In the 1950s, there was no real tradition for performing the Sixth. Compared with later conductors' Sixths, Mitropoulos' tempos are powerfully individualistic, with the opening Allegro slower and weightier, and the following Scherzo faster and tougher than later became the norm. Mitropoulos' transitions are even more unusual. Surging forward into the opening Allegro's second theme or dragging backward into the central Andante's climax, Mitropoulos makes every transition expressive and significant. But the quality that really distinguishes Mitropoulos' Sixth from all others is his uncanny ability to let the music blaze up at climaxes, to let it burn with a brightness and intensity that comes very close to being unbearable in the Finale's three shattering climaxes. In the end, this Sixth is overwhelming in its emotional impact, giving the listener the strong sense that Mitropoulos' subjectivity may be truer to the music than other conductors' objectivity.

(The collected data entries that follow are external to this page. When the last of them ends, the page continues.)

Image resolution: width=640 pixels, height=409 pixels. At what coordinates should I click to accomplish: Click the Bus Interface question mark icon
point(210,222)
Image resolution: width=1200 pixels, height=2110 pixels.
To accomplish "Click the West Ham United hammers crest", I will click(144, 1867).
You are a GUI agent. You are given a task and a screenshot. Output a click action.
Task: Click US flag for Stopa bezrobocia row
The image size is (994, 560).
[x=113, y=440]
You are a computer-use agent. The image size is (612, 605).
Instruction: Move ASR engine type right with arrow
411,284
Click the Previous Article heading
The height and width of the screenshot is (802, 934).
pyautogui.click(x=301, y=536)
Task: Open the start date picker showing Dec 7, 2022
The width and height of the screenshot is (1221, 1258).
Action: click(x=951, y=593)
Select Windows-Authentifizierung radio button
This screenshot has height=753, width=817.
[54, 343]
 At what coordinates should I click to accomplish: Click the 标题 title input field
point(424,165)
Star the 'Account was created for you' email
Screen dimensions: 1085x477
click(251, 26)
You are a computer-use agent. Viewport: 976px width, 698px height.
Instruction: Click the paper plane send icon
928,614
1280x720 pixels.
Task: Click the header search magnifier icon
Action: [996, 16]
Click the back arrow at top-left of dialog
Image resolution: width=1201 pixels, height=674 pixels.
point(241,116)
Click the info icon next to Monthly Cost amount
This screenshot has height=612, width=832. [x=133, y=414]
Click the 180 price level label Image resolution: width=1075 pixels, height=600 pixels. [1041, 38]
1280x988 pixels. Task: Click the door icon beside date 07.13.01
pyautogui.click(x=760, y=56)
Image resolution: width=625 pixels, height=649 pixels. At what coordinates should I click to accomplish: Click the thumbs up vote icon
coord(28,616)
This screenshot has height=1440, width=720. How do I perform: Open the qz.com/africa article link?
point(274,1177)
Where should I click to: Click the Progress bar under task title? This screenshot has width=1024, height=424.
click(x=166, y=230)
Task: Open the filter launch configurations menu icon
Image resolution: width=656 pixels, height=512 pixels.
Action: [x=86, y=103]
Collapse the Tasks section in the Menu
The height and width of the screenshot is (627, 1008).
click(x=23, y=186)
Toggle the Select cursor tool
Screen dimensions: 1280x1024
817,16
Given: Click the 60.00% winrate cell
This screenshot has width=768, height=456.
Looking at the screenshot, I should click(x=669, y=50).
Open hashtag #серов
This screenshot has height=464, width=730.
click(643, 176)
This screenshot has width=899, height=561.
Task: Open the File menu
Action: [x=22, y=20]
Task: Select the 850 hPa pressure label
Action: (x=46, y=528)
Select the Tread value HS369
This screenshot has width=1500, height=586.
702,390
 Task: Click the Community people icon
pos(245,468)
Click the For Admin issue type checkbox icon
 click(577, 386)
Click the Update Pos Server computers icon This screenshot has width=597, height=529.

Sadly, Mitropoulos is badly let down by the Kölner Rundfunk-Sinfonie-Orchestre. It takes five full bars to catch the conductor's beat in the opening Allegro, and things improve only a little from there on. Partway through the first theme, woodwinds conspicuously miss their entrance. When the first trumpet takes up the second theme, the player cracks more than a few notes. And so it goes for the remainder of the performance.

Urania's sound is barely acceptable. Despite the age and the source of the recording, the attentive listener can, with a bit of effort, hear most of what's going on most of the time. The Music & Arts release of the same performance, which clarifies the sound to a remarkable degree, is far superior.